За стенкой бурно ворочался Павлушка. Всхлипнул раз, по-ребячьи. Потом вдруг сердито закашлял.
Ночь шла тихая, черная, сдавленная тупым и страшно коротким словом:
— Умер.
Когда начканц Тихомиров вышел из дома, было без пяти минут девять.
Пошел медленным, солидным шагом. Знал, что ровно в девять будет в канцелярии.
Так было всегда.
Правда, вчера сказали, что умер Ленин. Но… занятия-то ведь будут?
А может быть, не будут?
Но ведь празднуют только по праздникам?
А сегодня — умер Ленин, и разве… праздник?
Начканц Тихомиров не понимал.
У подъезда остановил старый друг. Наклонился к уху острым и белесым лицом. Шепнул:
— Слышали?
— Ленин-то? Да…
— Дискуссиями своими в гроб загнали.
— Ну?!
— Да, да… А теперь и вовсе подерутся.
— Кто?!
— За власть, за власть подерутся. Ленин-то был один, а их теперь… о-о!..
— Ш-шш… до-свиданья…
Начканц Тихомиров пришел в канцелярию двадцать минут десятого! И вообще, в канцелярии сегодня непонятно. Варя пришла почему-то без галош. Забыла поздороваться. Тяжело села на стул и смотрит неподвижными сухими глазами исподлобья.
Вбегает, запыхавшись, начканц. Глаза, напроказившими мышками, по стенам:
Так и есть!.. И как это в голову не пришло?
Очки на лоб, и к счетоводу:
— Товарищ Петриков! Ведь портрета у нас нет!..
Счетовод испуганно вскакивает:
— Какого портрета-с?
— Ленина, голубчик, Ле-ни-на!.. Идите сейчас же… купите. За деньгами — ко мне.
У счетовода, в запавших глазах, — блестки радости:
— А сводку цифровую, как же-с? Можно не писать?
В дверях махнул рукой:
— Можно не писать!..
Когда счетовод умчался, хлопнув дверью, Варя тихо позвала:
— Валентина Ивановна!
Обернулось заплаканное лицо. Показалось Варе, что доброе оно и старенькое, как у мамы. К горлу подкатился клубок:
— Ах, Валентина Ивановна!
Упала на хромой столик, расплакалась. Слышала над собой ласковый голос:
— Будет вам… девочка, милая… Знаю, почему… плачете… не стоит… все они такие… мужчины-то… поверьте мне…
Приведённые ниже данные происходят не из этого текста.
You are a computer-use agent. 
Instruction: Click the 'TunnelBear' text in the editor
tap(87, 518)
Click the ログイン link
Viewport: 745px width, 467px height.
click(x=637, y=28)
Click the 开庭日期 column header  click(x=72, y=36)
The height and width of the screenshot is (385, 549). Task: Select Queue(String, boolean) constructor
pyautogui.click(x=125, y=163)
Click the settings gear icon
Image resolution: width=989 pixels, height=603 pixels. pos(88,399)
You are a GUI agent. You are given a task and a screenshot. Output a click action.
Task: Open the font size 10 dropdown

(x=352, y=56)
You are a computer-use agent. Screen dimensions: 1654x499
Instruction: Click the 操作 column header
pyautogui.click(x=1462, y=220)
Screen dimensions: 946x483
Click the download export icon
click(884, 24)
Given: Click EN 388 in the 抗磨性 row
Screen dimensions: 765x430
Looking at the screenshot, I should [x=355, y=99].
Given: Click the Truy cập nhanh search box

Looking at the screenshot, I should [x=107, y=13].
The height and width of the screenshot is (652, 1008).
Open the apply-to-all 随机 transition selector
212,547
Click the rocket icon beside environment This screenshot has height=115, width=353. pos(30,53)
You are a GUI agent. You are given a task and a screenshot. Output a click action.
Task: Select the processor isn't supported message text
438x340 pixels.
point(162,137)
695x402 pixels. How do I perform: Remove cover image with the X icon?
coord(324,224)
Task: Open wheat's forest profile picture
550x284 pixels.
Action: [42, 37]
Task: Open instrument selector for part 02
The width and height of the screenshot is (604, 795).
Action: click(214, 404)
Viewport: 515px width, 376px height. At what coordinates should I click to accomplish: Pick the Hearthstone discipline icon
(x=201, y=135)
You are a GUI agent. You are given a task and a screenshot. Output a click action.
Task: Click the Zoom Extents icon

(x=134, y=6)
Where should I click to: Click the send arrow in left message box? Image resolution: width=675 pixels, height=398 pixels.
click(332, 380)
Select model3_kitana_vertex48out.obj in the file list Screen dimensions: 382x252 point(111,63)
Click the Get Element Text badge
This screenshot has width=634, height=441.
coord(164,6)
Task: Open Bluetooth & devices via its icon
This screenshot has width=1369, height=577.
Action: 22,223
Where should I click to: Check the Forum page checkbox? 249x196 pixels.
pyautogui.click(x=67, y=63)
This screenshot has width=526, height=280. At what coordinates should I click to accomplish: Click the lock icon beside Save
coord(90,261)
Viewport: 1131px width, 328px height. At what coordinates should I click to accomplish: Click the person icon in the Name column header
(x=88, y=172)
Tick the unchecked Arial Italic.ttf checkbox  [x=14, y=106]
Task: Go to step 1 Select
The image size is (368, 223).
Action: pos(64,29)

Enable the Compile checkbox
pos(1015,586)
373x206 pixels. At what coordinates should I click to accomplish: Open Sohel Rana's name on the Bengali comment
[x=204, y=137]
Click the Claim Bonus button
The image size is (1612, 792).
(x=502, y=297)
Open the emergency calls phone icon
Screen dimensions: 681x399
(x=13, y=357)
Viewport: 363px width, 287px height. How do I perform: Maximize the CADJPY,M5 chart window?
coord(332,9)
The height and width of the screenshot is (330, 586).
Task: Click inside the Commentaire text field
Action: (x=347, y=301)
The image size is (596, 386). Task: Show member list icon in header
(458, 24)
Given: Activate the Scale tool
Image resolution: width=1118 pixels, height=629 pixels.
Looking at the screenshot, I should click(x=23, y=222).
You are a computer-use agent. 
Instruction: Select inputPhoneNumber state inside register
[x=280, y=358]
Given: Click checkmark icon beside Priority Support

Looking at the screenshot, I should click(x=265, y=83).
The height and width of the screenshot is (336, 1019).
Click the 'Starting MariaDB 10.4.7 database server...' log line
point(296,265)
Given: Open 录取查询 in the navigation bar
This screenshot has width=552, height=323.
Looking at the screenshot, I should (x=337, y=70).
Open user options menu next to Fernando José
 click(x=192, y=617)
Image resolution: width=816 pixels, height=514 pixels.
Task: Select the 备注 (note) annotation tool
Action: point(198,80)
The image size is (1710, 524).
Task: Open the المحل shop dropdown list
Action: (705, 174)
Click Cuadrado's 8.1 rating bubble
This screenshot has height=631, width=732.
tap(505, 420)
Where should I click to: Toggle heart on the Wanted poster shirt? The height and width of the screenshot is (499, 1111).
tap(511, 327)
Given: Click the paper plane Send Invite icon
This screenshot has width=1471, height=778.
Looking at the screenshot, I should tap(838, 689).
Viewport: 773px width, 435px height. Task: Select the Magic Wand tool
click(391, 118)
— Ох, нет, не то, Валентина Ивановна!.. И откуда вы знаете?… Ну, ладно — знаете… а я не о том… Ленин умер, а вы… нет, я… не поняли вы… уйдите, идет кто-то… не надо.
Павлушка проснулся рано. Стукнул в стенку:
— Варя!
Молчание.
— Варя!.. д-Варька!
Прислушался. Показалось странным молчание. Закутался в одеяло, пошел. В комнатушке никого нет. На двери, у ручки, прилеплена бумажка. Отодрал, развернул — письмо:
Павлушка!
Вот умер Ленин, а я сразу поняла: маленькая я и гадкая, совсем гадкая. Потому и не могу больше быть комсомолкой. Помнишь, ели конфекты. А я купила их на чужие деньги, на нехорошие. Между прочим, хорошо, если действительно чистка на Медфаке будет и с последнего курса тоже жалеть не надо.
Ну, словом, пусть меня вычеркнут. А я уехала далеко, к родне. Ты не думай, пожалуйста. Я, наверно, исправлюсь. Тогда опять поступлю. Тогда напишу тебе. Я много думала. Деньги за комнату у Мокевны, под подушкой.
Варя.
Внизу еще строчка:
А в канцелярии все врут, потому что на самом деле — белогвардейцы.
Прочел раз, другой. Нахмурился. Оглядел комнатушку: она была пуста.
Только в уголку стояла пара новых галош.